Ravensburger, Schmidt und Lego haben nur einen sehr geringen Teil, der von der gestörten Lieferkette betroffen ist. Es reicht hier aber schon aus, wenn bestimmte Kleinteile aus Asien für in Europa produzierte Produkten fehlen (z.B. Lego Friends), um auch hier eine verzögerte Warenverfügbarkeit zu verursachen. Es gibt auch Spielwarenanbieter, die bei ihrem Warenbezug fast nur auf China setzen wie z.B. Carrera, Zapf, Burago, Chicco und Wiking.

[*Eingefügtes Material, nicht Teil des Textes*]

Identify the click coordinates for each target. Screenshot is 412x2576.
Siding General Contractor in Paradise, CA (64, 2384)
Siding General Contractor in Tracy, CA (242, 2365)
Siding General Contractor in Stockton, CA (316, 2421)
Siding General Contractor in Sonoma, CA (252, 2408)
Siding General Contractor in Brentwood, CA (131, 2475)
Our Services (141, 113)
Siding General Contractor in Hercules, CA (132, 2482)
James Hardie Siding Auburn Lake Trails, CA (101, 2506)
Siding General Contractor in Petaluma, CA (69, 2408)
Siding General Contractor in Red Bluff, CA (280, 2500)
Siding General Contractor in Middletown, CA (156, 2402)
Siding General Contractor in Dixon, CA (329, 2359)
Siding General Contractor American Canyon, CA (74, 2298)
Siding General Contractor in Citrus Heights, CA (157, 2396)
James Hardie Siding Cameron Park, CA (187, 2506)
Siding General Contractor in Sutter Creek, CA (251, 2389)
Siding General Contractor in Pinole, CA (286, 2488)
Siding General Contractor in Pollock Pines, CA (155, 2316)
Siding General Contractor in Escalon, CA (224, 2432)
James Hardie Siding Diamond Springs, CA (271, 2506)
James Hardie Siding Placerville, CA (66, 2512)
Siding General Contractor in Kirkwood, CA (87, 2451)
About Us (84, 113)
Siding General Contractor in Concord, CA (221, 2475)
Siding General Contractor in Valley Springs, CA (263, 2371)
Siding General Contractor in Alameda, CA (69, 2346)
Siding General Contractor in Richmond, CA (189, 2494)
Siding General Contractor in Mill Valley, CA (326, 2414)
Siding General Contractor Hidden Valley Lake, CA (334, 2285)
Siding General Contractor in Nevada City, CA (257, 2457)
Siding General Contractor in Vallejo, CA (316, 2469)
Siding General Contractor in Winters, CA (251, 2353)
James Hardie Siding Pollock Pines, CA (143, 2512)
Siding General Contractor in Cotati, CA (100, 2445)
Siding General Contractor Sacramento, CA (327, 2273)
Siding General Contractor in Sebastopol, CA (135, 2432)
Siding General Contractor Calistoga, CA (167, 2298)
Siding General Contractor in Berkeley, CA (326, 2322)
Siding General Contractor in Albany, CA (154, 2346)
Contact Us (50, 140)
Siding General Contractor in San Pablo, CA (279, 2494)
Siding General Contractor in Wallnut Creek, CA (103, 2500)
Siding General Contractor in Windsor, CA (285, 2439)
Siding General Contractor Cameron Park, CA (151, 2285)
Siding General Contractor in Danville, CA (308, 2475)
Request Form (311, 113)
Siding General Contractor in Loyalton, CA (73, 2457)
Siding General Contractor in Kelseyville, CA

Viele Spielzeugunternehmen fahren bei der Beschaffung eine hybride Strategie mit einem Fernost-Anteil zwischen 30 und 70 Prozent: Beispielsweise Schleich (Verlagerung der Produktion schon vor längerem nach China und Tunesien) oder die Simba-Dickie-Gruppe (Schuco z.B. aus China), genauso aber auch die großen US-Konzerne Mattel und Hasbro bei vielen ihrer Produktgruppen (das Spiel Risiko kommt aus Irland; Uno, Monopoly, Matchbox, Nerf und Play-Doh dagegen aus China).
BESONDERE HERAUSFORDERUNG
Auch im Gaming-Bereich wird das Zubehör aus Fernost importiert, seine Spiele bezieht Nintendo direkt vom Stammsitz in Japan. Bei Sony ist es übrigens anders, die Spiele für die Playstation werden in Österreich produziert. Große Teile des umfangreichen Produktionsprogramms der Spielwarenbranche sind also sehr unterschiedlich von den Behinderungen der Logistik betroffen. Die Branche hat über sehr lange Zeit von den niedrigen Herstellungskosten in den Spielzeugclustern in China profitiert und ist jetzt erneut mit den bekannten Risiken in der Lieferkette nach Europa konfrontiert. Nonfood bleibt weiterhin eine besondere Herausforderung für den Handel. Neben einem veränderten Käuferverhalten gibt es auf der Angebotsseite immer wieder Störungen in der Lieferkette. Der Handel und hier im Speziellen der Spielwarenhandel werden mit einer vermehrten Zwischenlagerung und Flexibilisierung der Promotions reagieren müssen. Eine Rückverlagerung der Produktion nach Europa ist für die Branche keine Option. Retailing has never been easy! Das gilt auch für Spielwaren.